24 "Now therefore, brethren, let us set an example to our brethren, for their lives depend upon us, and the sanctuary and the temple and the altar rest upon us.
25 In spite of everything let us give thanks to the Lord our God, who is putting us to the test as he did our forefathers.
26 Remember what he did with Abraham, and how he tested Isaac, and what happened to Jacob in Mesopotamia in Syria, while he was keeping the sheep of Laban, his mother's brother.
27 For he has not tried us with fire, as he did them, to search their hearts, nor has he taken revenge upon us; but the Lord scourges those who draw near to him, in order to admonish them."
28 Then Uzziah said to her, "All that you have said has been spoken out of a true heart, and there is no one who can deny your words.
29 Today is not the first time your wisdom has been shown, but from the beginning of your life all the people have recognized your understanding, for your heart's disposition is right.
30 But the people were very thirsty, and they compelled us to do for them what we have promised, and made us take an oath which we cannot break.

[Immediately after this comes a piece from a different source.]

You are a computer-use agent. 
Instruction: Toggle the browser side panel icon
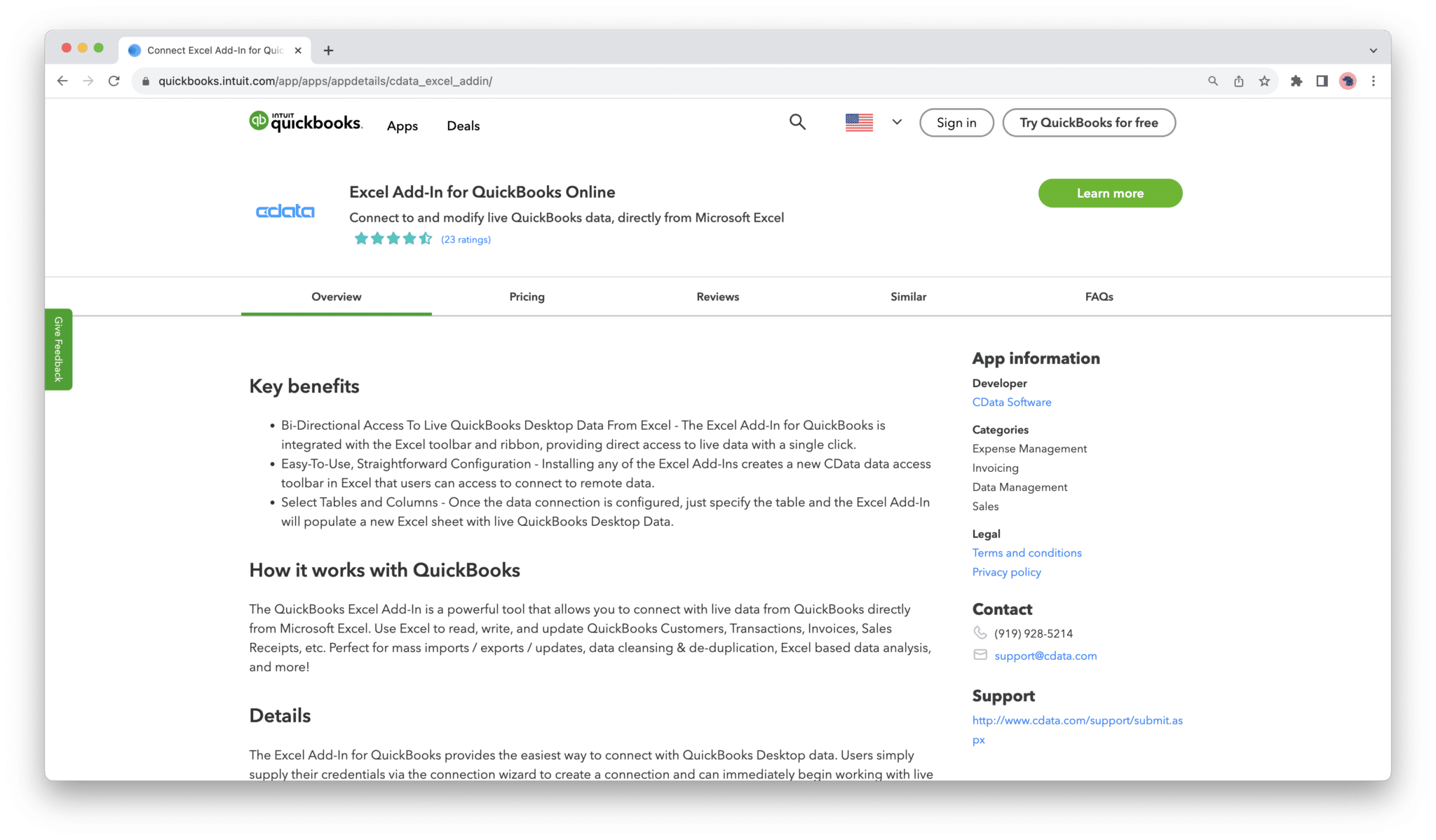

31 So pray for us, since you are a devout woman, and the Lord will send us rain to fill our cisterns and we will no longer be faint."
32 Judith said to them, "Listen to me. I am about to do a thing which will go down through all generations of our descendants.
33 Stand at the city gate tonight, and I will go out with my maid; and within the days after which you have promised to surrender the city to our enemies, the Lord will deliver Israel by my hand.
34 Only, do not try to find out what I plan; for I will not tell you until I have finished what I am about to do."
35 Uzziah and the rulers said to her, "Go in peace, and may the Lord God go before you, to take revenge upon our enemies."
36 So they returned from the tent and went to their posts.